The Chicago-based president of the Cristo Rey Network said ICA transitioned to a Cristo Rey school in a slumping economy, and is one of only four Cristo Rey schools that did not start as a brand new school. However, Network President and Chief Executive Officer Rob Birdsell said even the first school founded in Chicago in 1996 took nearly nine years to hit full strength.


“What ICA does have going for it is an incredible history and brand,” Birdsell said, as well as professional, networking and educational support from the Network, and a “talented team.”


“I would envision in four or five years when that brand is combined with that work study program, it is going to be a show stopper,” Birdsell said, saying the enrollment jump in the incoming freshman class “shows the community wants the school. What I hope is the business community will now see what the families are seeing – that this school is a value to the city.”

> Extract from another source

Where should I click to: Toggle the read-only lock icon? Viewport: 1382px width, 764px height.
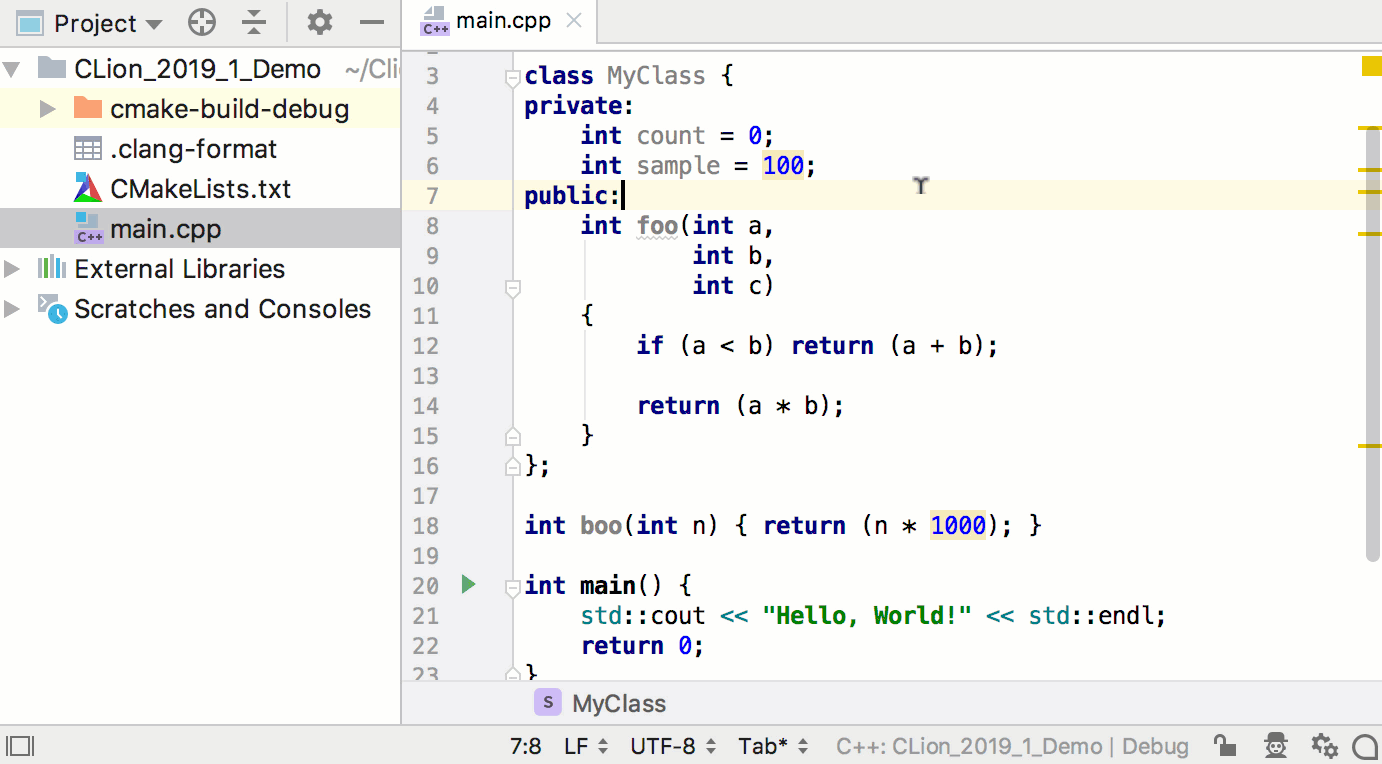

Nationwide, the Cristo Rey Network is the fastest growing Catholic high school model, from the first school’s creation in 1996 in Chicago to 24 college preparatory schools nationwide in 2010, Birdsell said. The Cristo Rey School students’ average family income is $35,682, although in San Francisco family income can be quite a bit higher because of the high cost of living. Ninety-five percent of students nationally are students of color, according to the Cristo Rey website. Ninety-six percent of graduates were accepted at a two- or four-year college as of October 2009, according to the website.


The model has been embraced by 21 religious orders and five dioceses that sponsor the schools. The sponsoring group assures that the school is Catholic in identity and mission, true to the religious charism of the sponsor and appropriately governed, under Network bylaws. Nationwide about 60 percent of Cristo Rey students are Catholic and all must be low income. At ICA about 80 percent were Catholic last school year.

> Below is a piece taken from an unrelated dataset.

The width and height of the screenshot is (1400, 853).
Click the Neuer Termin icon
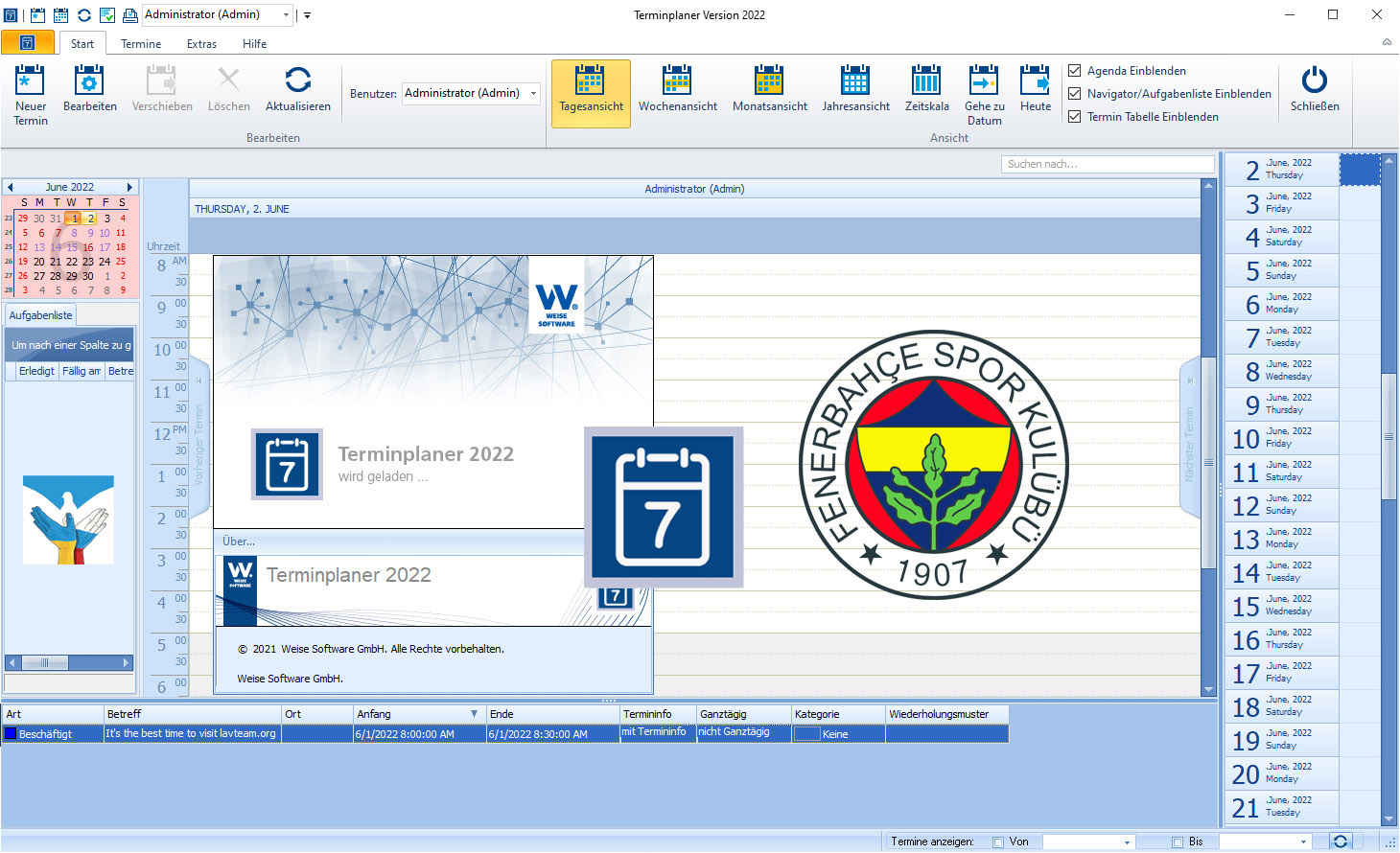31,81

American Catholic school enrollment, after a high of 5.2 million students in the early 1960s, has been dropping nationally for about 40 years. In the past decade, Catholic school enrollment went into a steep slide – losing more than 20 percent of enrollment this decade, the National Catholic Education Association reports. From 1999-2000 to the 2009-2010, total Catholic school enrollment dropped from 2.6 million to 2.2 million. Most the decline came at the elementary school level. Still, national Catholic high school enrollment fell from 623,180 students in 1999-2000 to 593,097 in the 2009-2010 school year.


From July 16, 2010 issue of Catholic San Francisco.